The conflict quickly spread to Gulf states that host US military bases and to Lebanon once the Iran-allied militant group Hezbollah joined the fighting.
Israeli Prime Minister Benjamin Netanyahu has for decades sought to oust Iran's leadership, but Mr Trump has given shifting and sometimes contradictory rationales for joining Israel to launch the war and how he foresees it ending, stirring confusion in global markets.
US stock futures rose, the dollar wavered and oil prices turned lower after Mr Trump's announcement.
More than 5,000 civilians have been killed across the region and hundreds of thousands displaced so far, mostly in Iran and Lebanon, and the war has led to the virtual closure of the Strait of Hormuz, a vital chokepoint in global energy markets between Iran and Oman, sending oil prices soaring and fears that the global economy could enter a recession.
Israel-Lebanon talks
On another front in the war, Israel and Lebanon, which have no diplomatic relations, will hold fresh talks in Washington tomorrow, a State Department official told AFP.
A separate ten-day ceasefire was agreed between the two nations on Friday and included Hezbollah, whose rocket fire in support of Iran drew Lebanon into the wider Middle East conflict.
Sporadic violence has continued and Israel's military warned civilians against returning to dozens of villages in southern Lebanon.

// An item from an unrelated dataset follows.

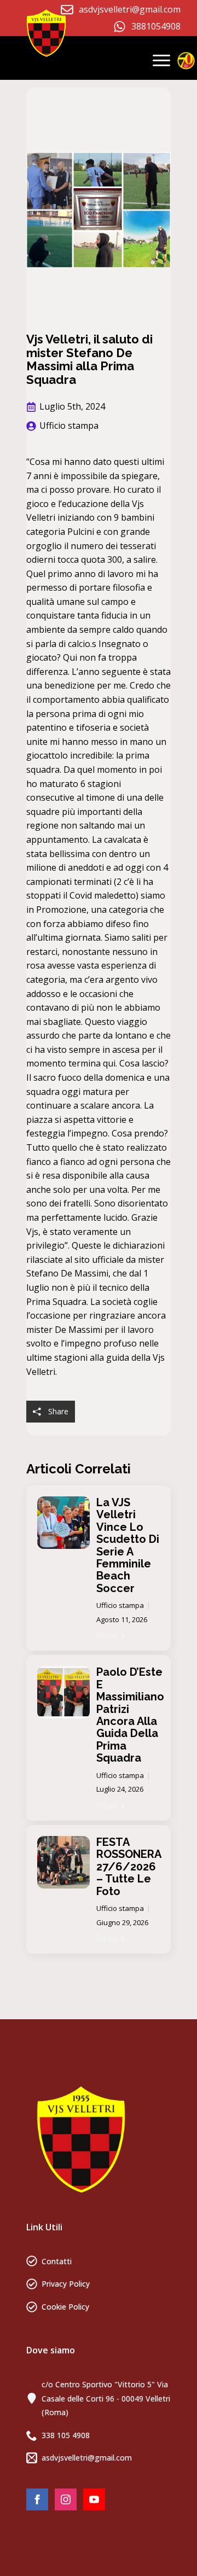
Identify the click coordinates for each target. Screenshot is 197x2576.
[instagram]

Yesterday, the Israeli army said the "Hezbollah terrorist organization launched several rockets" at its troops in Lebanon, adding it had "struck the launcher from which the rockets were launched."
Israeli attacks on Lebanon have killed at least 2,454 people since the start of the war, a Lebanese government body said in its latest toll.
Hezbollah said it launched an attack on northern Israel in retaliation for what it said were Israeli violations of the ceasefire, the first such claim since the truce began.